藤清×月桂冠「こんにゃくの画期的製法」共同開発
執筆者:motoe
月桂冠グループの食品会社・藤清(社長:嶋川賢一、本社:京都府城陽市)と、月桂冠(社長:大倉治彦、本社:京都市伏見区)は、こんにゃくの画期的製法を共同開発し、特許権(特許第6700467号、2020年5月7日付)を取得した。この特許権は「ちぢれ風製法」と呼び、太さの異なる糸こんにゃくを複数本ランダムに絡め合わせるもの。この方法で製造したこんにゃくを炊き上げると、通常の糸こんにゃくに比べ、ちぢれた状態になり、タレなどの調味料の味しみが25%アップするという。こんにゃくの製造方法の開発は藤清が進め、月桂冠は製品の分析や評価などを担い、この製法特許の権利化に至ったもの。

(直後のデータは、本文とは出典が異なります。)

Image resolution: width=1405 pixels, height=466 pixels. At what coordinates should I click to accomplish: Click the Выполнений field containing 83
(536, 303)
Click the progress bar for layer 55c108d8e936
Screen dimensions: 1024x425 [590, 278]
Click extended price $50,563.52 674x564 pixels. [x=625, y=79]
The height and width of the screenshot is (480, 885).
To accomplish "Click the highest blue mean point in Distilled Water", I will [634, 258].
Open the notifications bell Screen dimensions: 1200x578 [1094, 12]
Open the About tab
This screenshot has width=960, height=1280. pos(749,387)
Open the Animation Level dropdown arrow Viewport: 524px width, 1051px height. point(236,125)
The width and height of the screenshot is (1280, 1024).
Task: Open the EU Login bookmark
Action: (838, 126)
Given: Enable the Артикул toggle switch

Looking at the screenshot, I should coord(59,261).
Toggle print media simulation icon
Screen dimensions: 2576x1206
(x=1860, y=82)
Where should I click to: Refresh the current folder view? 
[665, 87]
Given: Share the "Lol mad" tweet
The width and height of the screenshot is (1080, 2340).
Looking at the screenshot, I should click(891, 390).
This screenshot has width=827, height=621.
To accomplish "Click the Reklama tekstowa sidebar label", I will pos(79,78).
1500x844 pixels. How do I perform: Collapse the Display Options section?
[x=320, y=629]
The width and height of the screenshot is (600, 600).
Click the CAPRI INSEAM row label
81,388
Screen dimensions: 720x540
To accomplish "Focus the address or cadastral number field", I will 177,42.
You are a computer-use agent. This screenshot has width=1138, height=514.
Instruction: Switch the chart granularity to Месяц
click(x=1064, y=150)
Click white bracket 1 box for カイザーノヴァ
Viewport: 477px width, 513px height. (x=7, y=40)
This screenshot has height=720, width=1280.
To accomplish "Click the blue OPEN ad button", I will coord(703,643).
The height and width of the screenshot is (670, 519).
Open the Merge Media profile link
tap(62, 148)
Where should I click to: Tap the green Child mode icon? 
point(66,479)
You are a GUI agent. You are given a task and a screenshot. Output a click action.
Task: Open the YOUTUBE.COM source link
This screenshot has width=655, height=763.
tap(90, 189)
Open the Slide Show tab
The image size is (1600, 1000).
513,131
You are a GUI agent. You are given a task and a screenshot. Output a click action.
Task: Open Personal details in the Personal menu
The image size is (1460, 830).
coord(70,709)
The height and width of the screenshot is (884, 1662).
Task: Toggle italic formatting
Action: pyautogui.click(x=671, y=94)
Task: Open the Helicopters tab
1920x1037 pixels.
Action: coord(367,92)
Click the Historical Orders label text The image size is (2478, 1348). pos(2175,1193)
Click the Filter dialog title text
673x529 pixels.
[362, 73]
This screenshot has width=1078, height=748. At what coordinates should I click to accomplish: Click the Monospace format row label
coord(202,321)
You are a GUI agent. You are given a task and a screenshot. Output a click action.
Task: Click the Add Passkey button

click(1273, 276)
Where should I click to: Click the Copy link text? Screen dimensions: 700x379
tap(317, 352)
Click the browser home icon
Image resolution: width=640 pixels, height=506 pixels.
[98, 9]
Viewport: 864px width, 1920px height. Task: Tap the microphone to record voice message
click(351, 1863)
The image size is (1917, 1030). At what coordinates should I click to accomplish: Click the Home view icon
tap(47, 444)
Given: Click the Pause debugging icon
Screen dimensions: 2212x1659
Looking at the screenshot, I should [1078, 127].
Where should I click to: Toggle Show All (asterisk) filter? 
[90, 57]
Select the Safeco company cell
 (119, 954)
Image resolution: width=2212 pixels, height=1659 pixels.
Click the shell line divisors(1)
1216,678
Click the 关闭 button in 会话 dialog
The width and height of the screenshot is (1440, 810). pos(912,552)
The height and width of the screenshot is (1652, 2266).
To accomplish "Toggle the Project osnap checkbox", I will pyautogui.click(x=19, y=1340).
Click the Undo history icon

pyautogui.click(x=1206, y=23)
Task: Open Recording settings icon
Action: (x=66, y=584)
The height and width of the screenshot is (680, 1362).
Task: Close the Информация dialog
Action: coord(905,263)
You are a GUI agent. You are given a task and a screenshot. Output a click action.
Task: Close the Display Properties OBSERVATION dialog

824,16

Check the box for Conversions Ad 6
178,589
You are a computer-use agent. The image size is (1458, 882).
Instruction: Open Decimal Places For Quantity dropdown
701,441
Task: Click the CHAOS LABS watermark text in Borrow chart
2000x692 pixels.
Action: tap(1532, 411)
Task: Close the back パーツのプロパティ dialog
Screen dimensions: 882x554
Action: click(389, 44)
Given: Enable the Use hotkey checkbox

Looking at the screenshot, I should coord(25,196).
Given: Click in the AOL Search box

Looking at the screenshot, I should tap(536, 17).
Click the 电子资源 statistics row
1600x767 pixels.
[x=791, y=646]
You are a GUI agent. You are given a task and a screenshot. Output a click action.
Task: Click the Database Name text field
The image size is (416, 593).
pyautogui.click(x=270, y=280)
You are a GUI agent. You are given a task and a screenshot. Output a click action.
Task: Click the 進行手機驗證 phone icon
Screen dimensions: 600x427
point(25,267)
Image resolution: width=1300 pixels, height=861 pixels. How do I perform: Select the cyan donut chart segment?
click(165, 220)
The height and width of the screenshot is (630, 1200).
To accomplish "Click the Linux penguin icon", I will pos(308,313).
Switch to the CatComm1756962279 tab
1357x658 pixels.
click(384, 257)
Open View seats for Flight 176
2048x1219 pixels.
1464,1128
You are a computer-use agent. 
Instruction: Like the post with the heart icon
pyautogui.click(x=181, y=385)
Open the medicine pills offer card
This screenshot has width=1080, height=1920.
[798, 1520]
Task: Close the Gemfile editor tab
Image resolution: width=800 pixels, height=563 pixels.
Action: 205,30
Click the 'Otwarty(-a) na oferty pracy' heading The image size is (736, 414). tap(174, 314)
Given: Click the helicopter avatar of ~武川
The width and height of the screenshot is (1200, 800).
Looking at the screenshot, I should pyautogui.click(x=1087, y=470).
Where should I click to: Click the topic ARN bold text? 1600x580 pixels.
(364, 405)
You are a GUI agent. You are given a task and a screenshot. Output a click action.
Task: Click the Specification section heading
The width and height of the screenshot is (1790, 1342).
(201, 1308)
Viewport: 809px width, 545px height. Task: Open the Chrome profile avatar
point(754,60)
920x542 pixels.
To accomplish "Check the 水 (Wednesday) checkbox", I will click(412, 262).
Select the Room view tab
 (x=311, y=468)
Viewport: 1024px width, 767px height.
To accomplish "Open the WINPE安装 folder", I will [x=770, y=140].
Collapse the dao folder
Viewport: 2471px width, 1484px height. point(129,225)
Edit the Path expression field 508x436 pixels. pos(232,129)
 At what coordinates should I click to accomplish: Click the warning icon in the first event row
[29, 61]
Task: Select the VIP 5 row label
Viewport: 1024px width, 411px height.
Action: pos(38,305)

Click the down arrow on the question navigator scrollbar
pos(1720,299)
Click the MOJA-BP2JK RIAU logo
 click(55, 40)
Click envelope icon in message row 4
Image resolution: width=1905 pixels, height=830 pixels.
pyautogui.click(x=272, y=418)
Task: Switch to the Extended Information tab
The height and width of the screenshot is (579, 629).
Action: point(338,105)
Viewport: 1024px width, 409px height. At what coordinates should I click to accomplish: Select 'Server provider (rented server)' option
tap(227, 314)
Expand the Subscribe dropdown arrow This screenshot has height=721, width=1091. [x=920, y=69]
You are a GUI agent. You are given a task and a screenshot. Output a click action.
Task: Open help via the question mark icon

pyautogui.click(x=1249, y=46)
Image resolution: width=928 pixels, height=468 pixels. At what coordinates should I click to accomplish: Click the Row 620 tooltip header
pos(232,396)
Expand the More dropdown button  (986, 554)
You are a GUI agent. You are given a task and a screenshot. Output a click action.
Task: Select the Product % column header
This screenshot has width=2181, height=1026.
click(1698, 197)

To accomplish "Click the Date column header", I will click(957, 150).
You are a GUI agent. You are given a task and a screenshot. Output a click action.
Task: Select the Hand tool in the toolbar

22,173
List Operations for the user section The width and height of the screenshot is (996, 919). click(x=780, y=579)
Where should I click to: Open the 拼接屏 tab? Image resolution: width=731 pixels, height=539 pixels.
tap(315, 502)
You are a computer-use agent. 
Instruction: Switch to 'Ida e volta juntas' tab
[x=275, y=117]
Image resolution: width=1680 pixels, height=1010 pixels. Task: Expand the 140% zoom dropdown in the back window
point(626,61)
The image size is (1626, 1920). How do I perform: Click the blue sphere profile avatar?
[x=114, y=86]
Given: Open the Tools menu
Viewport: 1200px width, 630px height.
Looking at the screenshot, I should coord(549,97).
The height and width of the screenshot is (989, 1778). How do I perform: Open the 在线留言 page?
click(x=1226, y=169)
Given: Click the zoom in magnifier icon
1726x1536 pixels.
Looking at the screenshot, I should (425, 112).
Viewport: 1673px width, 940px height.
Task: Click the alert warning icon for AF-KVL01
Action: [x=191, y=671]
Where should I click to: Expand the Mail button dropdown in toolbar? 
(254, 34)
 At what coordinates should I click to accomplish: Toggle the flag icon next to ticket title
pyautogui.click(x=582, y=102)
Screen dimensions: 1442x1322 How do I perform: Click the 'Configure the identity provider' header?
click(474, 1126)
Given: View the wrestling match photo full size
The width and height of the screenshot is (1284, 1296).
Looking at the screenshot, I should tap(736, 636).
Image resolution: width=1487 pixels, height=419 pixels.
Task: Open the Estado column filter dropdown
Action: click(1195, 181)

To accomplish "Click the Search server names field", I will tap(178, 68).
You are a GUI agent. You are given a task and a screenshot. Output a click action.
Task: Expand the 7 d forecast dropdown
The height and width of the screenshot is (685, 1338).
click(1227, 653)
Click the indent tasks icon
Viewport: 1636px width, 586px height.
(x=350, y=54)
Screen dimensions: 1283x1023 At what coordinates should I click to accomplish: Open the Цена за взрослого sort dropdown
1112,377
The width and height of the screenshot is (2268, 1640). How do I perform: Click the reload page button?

また、「ちぢれ風製法」で作った糸こんにゃくを板こんにゃくに配合することで、味染みが良い製品を製造できるメリットも見出した。糸こんにゃくは、生こんにゃく芋を乾燥させて製粉し、アルカリ性にして練り合わせたものを、目皿の小さな穴を通して押し出すことで、糸状に成型して製造するが、今回発明した「ちぢれ風製法」は、糸状に成型する際に通す目皿の穴の大きさや配置・個数を工夫することで、太めのもの1本、細めのもの2本の計3本が糸状となって押し出されると同時に絡まるように成型するもの。太め、細めで、それぞれ硬度の異なる糸こんにゃくが絡み合った微妙な隙間に調理用のタレが染み込み、通常の糸こんにゃくに比べて25%多く保持されることが確認されている。さらに、「ちぢれ風製法」により製造した糸こんにゃくを細かく刻んで板こんにゃくに40%配合し、タレで味付けして、通常の板こんにゃくとの比較を行ったところ、味覚センサーでの分析によると、特に「コクのある味わい」「味わいの広がり」が強調されることが判明。同時に、「ちぢれ風製法」による糸こんにゃくを配合した板こんにゃくは、官能検査でも通常の板こんにゃくと比較して有意に味の染み込みが良くなることも確認されている。こんにゃく業界積年の「味がなかなか染みこまない」という課題、解決する技術開発となった今回の「ちぢれ風製法」。今後は、「ちぢれ風製法」を活用したこんにゃくの商品化に注力すると共に、この製法により造った糸こんにゃくの特性を生かして他の食品の素材として応用するなど、幅広く用途開発を進めて行きたいとしている。